**ЗАДАНИЕ 1**: Перепечатайте из текста о советской разведке в Китае всё, начиная с «Центр не возражал» и до «в советских генконсульствах.» включительно.
**ЗАДАНИЕ 2**: Допишите продолжение текста о советской разведке в Китае в 1927 году после его последнего предложения.

───── ТЕКСТ СТРАНИЦЫ

Шаткое положение уханьского правительства вызывало обеспокоенность резидента в Ханькоу Д. Ф. Попова («Горайского»). Обеспокоенность была связана с отсутствием у него официального статуса в генконсульстве, что могло привести к самоликвидации резидентуры. В начале июня 1927 г. Попов в очередной раз призвал Центр поднять вопрос перед Наркоминдел о выделении ему должности вице-консула, указывая, что данная должность освободилась и договоренность в консульстве по этому вопросу у него имеется. Однако в связи с начавшейся в июне 1927 г. публикацией его личных и служебных писем А. И. Огинскому (после захвата документов в пекинском посольстве) Д. Ф. Попов счел свое дальнейшее пребывание в Китае невозможным и запросил разрешение немедленно покинуть Китай.
Центр не возражал против срочного отъезда Попова. Ему предлагалось покинуть Ханькоу еще до приезда замены.
Постановлением комиссии Кубяки от 15 июля 1927 г. о резидентах IV управления Штаба РККА за рубежом относительно сотрудников управления, находившихся на тот момент в Китае, было принято решение «не возражать против оставления на месте». Речь шла о Власе Степановиче Рахманине (в Шанхае), Василии Тимофеевиче Сухорукове (в Ханькоу) и Николае Макаровиче Кучинском (в Харбине). И это несмотря на то, что Рахманин и Сухоруков были уже «засвечены».
Первый – после захвата документов центральной пекинской резидентуры, второй – после провала в мае 1927 г. в Мукдене. И только уникальная обстановка Китая позволяла производить переброску проваленных резидентов на несуществовавшие должности в советских генконсульствах.
В июле 1927 г. в исполнение обязанностей нелегального резидента в Харбине вступил Н. М. Кучинский. Считалось, что выпускник Восточного отдела Военной академии РККА 1926 г. Кучинский имел «некоторый агентурный опыт». В помощь Кучинскому планировался находившийся в Харбине «Фриц» – Е. Г. Шмидт192. Потом планы Москвы переменились, и нелегальным резидентом был назначен Салнынь, которого перебросили из Шанхая. Однако Салнынь в Харбине не задержался, и руководство нелегальной резидентурой перешло к Шмидту.

──────────
───── РАЗДЕЛ ДАННЫХ

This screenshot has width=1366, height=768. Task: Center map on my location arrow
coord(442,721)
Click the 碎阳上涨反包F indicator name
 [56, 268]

──────────

**РЕЗУЛЬТАТ 1**:
Центр не возражал против срочного отъезда Попова. Ему предлагалось покинуть Ханькоу еще до приезда замены.
Постановлением комиссии Кубяки от 15 июля 1927 г. о резидентах IV управления Штаба РККА за рубежом относительно сотрудников управления, находившихся на тот момент в Китае, было принято решение «не возражать против оставления на месте». Речь шла о Власе Степановиче Рахманине (в Шанхае), Василии Тимофеевиче Сухорукове (в Ханькоу) и Николае Макаровиче Кучинском (в Харбине). И это несмотря на то, что Рахманин и Сухоруков были уже «засвечены».
Первый – после захвата документов центральной пекинской резидентуры, второй – после провала в мае 1927 г. в Мукдене. И только уникальная обстановка Китая позволяла производить переброску проваленных резидентов на несуществовавшие должности в советских генконсульствах.

**РЕЗУЛЬТАТ 2**:
Мукденский резидент «Василий» – В. Т. Сухоруков прибыл в Ханькоу из Харбина в начале июля 1927 г., еще до отъезда Попова. 14 июля Сухоруков приступил к исполнению обязанностей резидента, а спустя четыре дня его предшественник выехал в Москву. Со стороны Галина – В. К. Блюхера новому резиденту было оказано широкое содействие, что резко контрастировало со всем его предыдущим, в целом негативным, отношением к представителям Разведупра. Так, Блюхер передал Сухорукову трех китайских переводчиков, имевших связи в местных кругах, ему были переданы также связи с Военным советом и Военным отделом китайской компартии. Открывшиеся возможности позволили Сухорукову уже к 16 августа 1927 г. завербовать агентов в Цзюцзяне, Наньчане и Чанше. Одновременно он попытался организовать агентурную сеть в группе Ф эн Юйсяна, но добраться туда оказалось невозможно из-за перерыва железнодорожного сообщения.
В отличие от Блюхера В. Т. Сухоруков не владел ситуацией и не понимал, что после разрыва уханьского Гоминьдана с КПК в июле 1927 г. отношениям с уханьским правительством практически пришел конец, а значит, и военные специалисты доживали последние дни в Китае.
Такая же участь ждала и советско-китайские отношения на Юге и в Центре Китая. Ничем иным, как элементарным непониманием ситуации, нельзя было объяснить запросы Сухорукова в Центр, готовиться ли ему к переезду в Нанкин «…с национальным правительством или туда будет послан специальный резидент». Более того, Сухоруков поставил вопрос об оказания содействия выезду его жены в Китай. Жена в итоге приехала, и не одна, а с трехлетним сыном.
В сентябре у Сухорукова наконец наступило прозрение, и он приступил к ликвидации старой агентурной сети как совершенно непригодной для работы в новых условиях. Относились ли завербованные Сухоруковым агенты к старой сети, сказать трудно. За истекший месяц Сухорукову, как это следовало из его докладов, удалось привлечь к сотрудничеству нового хорошего вербовщика, завербовать агента в ЦК Гоминьдана для работы в Нанкине. Агент был снабжен кодом и должен был направлять информацию в Ханькоу. Была предпринята попытка завербовать начальника Оперативного отдела Военного совета. Сухорукову пришлось ослушаться Блюхера и посылать информационные телеграммы в Москву без его предварительного просмотра.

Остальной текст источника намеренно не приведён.